In the 1980s and 1990s, a lot of anime was produced exclusively for the booming home video market. Freed from the more stringent censorship guidelines associated with traditional distribution models (theatrical, television), these relatively low-budget “OVAs” became synonymous with “Mature Content,” a misleading label that in this context alludes to extreme violence and sexually explicit material (see: Demon City Shinjuku, Wicked City, Doomed Megalopolis)—superficial pleasures that are not totally without merit, but are nevertheless rather juvenile. Angel’s Egg, however, is genuinely mature; this hidden gem—which has only recently been rediscovered and critically reevaluated after being largely dismissed upon its initial release—is thematically rich, emotionally resonant, and exquisitely crafted. I don’t know if I even possess the language required to articulate what makes it so utterly compelling… but that will hardly discourage me from trying anyway.
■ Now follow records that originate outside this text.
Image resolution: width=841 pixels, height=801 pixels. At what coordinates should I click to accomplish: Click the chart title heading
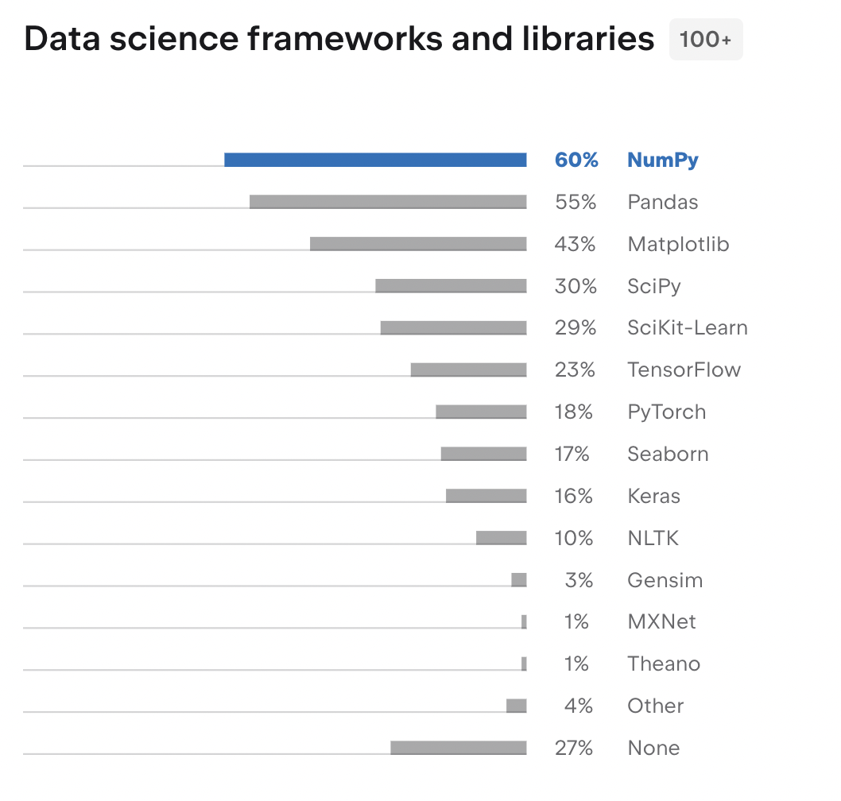339,39
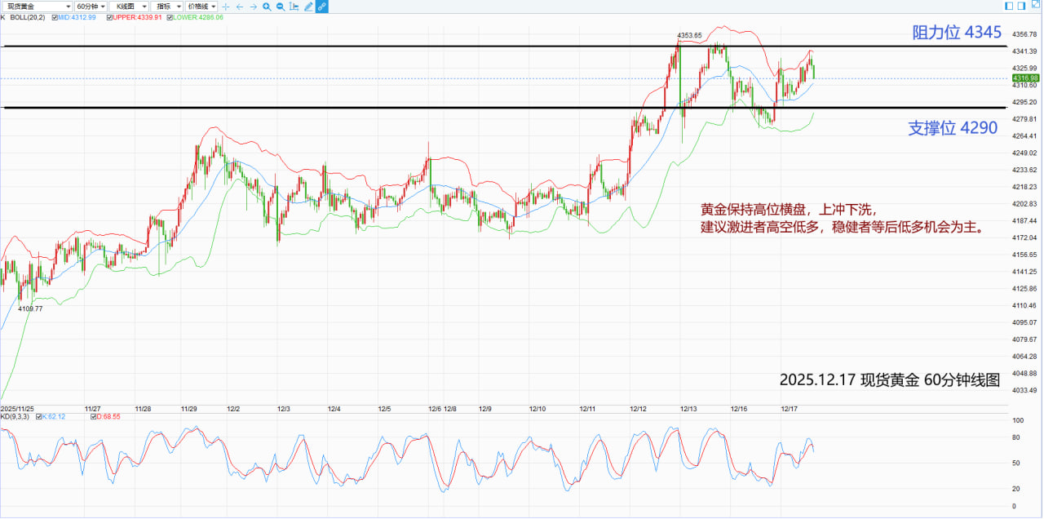This screenshot has height=519, width=1044.
Task: Toggle the chain link icon
Action: 321,7

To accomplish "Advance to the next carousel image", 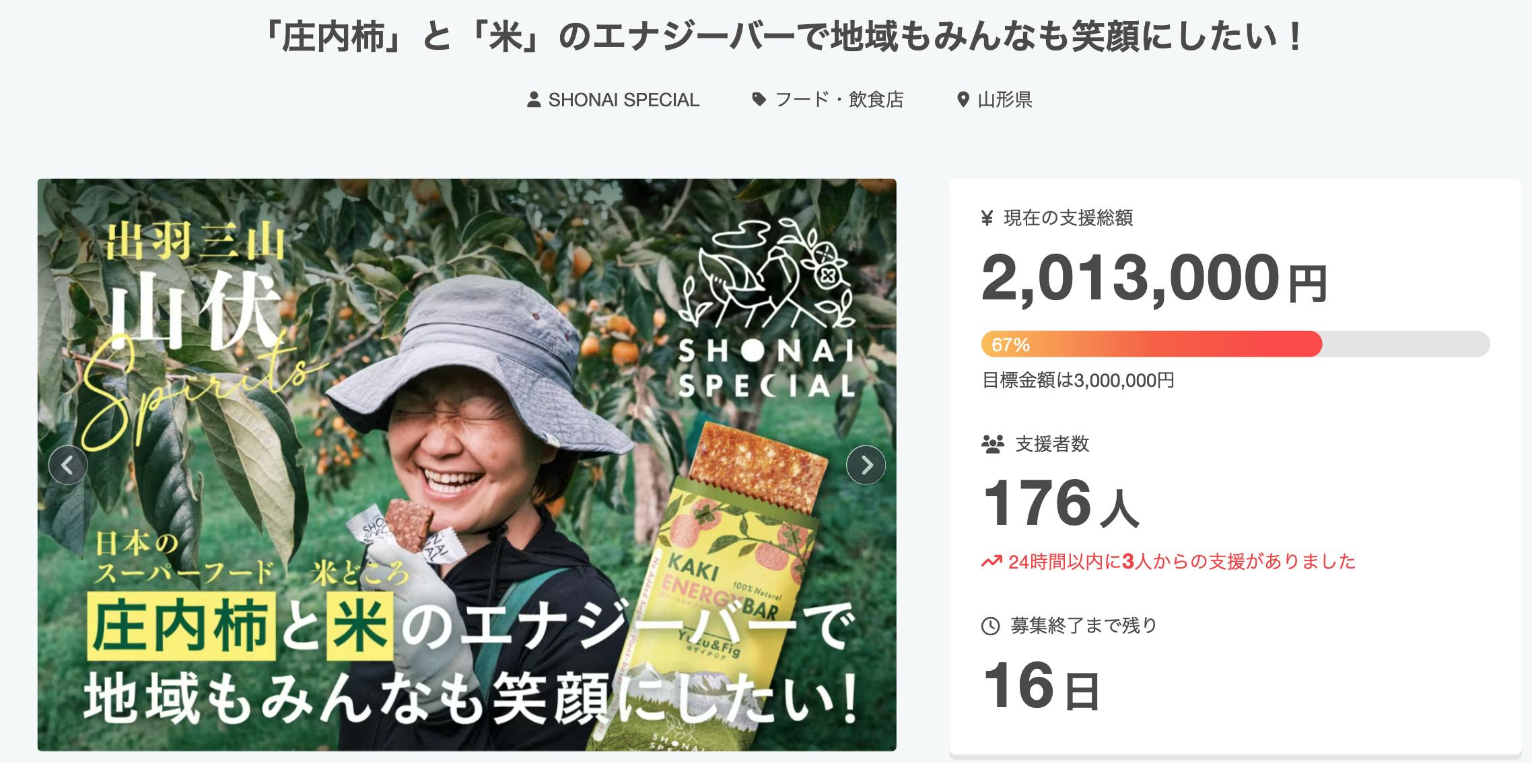I will 866,465.

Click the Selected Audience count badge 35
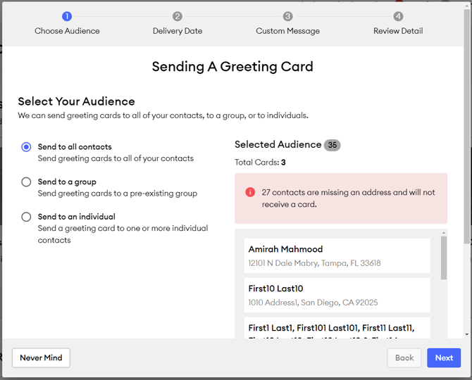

The film begins with a tight closeup on a pair of small, delicate hands. Gradually, the thin wrists rotate, allowing the viewer to observe the creases in the pale flesh, the lines on the palms, the faint sheen on the nails; the joints audibly crack and pop as the fingers flex, curling into clenched fists. This minute attention to detail permeates every subsequent frame. Individual strands of hair billow gracefully in the breeze, mirroring the swaying motion of rustling grass. The reflections of gnarled tree branches ripple on the deceptively placid surface of a subterranean lake. Later, this same body of water slowly envelops our heroine’s calm, tranquil features as she sinks into its dark, icy depths.
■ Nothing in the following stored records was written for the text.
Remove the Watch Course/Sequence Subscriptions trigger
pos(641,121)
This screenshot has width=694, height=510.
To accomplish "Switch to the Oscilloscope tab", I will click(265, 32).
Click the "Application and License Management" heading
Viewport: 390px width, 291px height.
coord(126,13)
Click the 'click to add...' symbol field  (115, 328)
Although director Mamoru Oshii (Ghost in the Shell) provides fluid movement and a hypnotic rhythm, Yoshitaka Amano (whose cinematic credits include Belladonna of Sadness, but who is probably better known in the United States for his Final Fantasy concept illustrations) contributes the vital framework, sculpting the visual style and establishing the oppressively bleak, haunting tone. His character designs, of course, are instantly iconic. The protagonist is particularly striking; her skin is so immaculately white that it almost appears to radiate light, starkly contrasting the dull, drab, monochromatic gray shade of the setting—a nightmarish realm of carved stone, shattered glass, and petrified bone wherein the inhabitants resemble the surrounding gargoyles and solid objects are indistinguishable from their own shadows. The backgrounds are equally evocative: barren, desolate wastelands stretch out for miles beneath the blood red sky, while the architecture is a surreal, chaotic amalgamation of Gothic cathedrals, industrial factories, and techno-organic horrors beyond human comprehension.

As for the plot… well, to be perfectly honest, it’s far too minimalistic to be properly summarized. Indeed, attempting to describe the story in literalist terms is inherently futile; the narrative is entirely figurative, revolving around such recurring motifs as feathers, fish, machinery, moisture, and incubation. Naturally, I have my personal theories regarding the intended “meaning” behind these cryptic symbols (they could represent the conflict between religion/spirituality and rationality/skepticism, for example), but I would prefer to avoid delving into concrete interpretation; to dissect the movie from an academic, intellectual perspective would merely diminish the captivating beauty of its ambiguous subtext.

Ultimately, Angel’s Egg is unlike anything that I’ve previously encountered. Sure, it’s possible to identify a few obvious artistic influences (H.R. Giger, Alejandro Jodorowsky, Andrei Tarkovsky), but such shallow Easter egg hunts are fundamentally reductive when applied to films as singularly unique as this. In an industry defined by repetitive formulas and generic archetypes, Oshii and Amano created a defiantly unconventional, experimental, avant-garde masterpiece. I’m glad that I was able to experience it on the big screen, alongside an enthusiastic audience—thank you, Japan Society!